FAQ & Installation Steps

These questions and steps mirror the structured data on this page for better search understanding.

? Frequently Asked Questions

What is cpp-testing?

Essential for C++ Development Agents requiring robust test automation and CI/CD integration. Use only when writing/updating/fixing C++ tests, configuring GoogleTest/CTest, diagnosing failing or flaky tests, or adding coverage/sanitizers.

How do I install cpp-testing?

Run the command: npx killer-skills add affaan-m/everything-claude-code/cpp-testing. It works with Cursor, Windsurf, VS Code, Claude Code, and 19+ other IDEs.

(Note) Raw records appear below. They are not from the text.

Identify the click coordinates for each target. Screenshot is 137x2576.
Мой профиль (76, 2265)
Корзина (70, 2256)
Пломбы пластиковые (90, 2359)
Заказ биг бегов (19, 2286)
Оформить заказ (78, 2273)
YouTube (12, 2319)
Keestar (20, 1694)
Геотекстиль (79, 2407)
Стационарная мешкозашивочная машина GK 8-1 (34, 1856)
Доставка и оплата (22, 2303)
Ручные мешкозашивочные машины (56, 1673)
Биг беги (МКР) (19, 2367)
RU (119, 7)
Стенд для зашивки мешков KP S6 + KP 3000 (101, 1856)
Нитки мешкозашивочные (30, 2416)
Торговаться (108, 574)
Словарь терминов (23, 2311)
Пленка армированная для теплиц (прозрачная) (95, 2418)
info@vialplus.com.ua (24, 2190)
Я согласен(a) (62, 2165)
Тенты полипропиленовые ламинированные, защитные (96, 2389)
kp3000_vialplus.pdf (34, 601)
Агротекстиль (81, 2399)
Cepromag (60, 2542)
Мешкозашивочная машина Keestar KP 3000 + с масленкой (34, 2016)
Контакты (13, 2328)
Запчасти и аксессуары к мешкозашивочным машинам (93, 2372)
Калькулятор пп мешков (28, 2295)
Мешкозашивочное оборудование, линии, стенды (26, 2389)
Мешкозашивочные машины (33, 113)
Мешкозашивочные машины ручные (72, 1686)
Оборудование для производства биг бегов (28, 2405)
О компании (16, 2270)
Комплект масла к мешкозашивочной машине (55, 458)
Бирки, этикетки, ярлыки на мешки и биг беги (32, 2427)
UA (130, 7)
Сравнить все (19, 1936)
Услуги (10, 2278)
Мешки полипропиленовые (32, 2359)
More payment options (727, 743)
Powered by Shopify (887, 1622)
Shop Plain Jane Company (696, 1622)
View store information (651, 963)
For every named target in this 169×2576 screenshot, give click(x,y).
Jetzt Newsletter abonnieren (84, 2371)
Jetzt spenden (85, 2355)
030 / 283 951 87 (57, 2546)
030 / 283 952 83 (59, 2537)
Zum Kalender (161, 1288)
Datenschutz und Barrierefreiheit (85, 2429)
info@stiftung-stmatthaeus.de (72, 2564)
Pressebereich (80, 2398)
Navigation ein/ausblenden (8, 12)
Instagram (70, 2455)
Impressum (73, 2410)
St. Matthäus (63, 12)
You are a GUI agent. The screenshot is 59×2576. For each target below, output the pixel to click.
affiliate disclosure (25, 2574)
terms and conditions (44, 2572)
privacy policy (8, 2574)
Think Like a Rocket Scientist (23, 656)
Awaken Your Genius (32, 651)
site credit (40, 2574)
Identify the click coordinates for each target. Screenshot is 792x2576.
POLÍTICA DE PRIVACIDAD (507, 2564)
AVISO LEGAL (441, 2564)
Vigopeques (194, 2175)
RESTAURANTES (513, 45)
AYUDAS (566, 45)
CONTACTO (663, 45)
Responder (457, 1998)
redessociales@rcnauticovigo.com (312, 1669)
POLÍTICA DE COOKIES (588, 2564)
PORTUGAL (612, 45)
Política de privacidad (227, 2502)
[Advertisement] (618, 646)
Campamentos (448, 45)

What are the use cases for cpp-testing?

Key use cases include: Configuring CMake/CTest workflows for consistent test execution, Diagnosing failing or flaky C++ test behavior, Adding coverage tracking and sanitizers for memory/race diagnostics, Writing and updating unit/integration tests for C++ components.

Which IDEs are compatible with cpp-testing?

This skill is compatible with Cursor, Windsurf, VS Code, Trae, Claude Code, OpenClaw, Aider, Codex, OpenCode, Goose, Cline, Roo Code, Kiro, Augment Code, Continue, GitHub Copilot, Sourcegraph Cody, and Amazon Q Developer. Use the Killer-Skills CLI for universal one-command installation.

Are there any limitations for cpp-testing?

C++17/20 specific testing only. Requires GoogleTest/GoogleMock framework. Limited to CMake-based build systems.

How To Install

  1. 1. Open your terminal

    Open the terminal or command line in your project directory.

  2. 2. Run the install command

    Run: npx killer-skills add affaan-m/everything-claude-code/cpp-testing. The CLI will automatically detect your IDE or AI agent and configure the skill.

  3. 3. Start using the skill

    The skill is now active. Your AI agent can use cpp-testing immediately in the current project.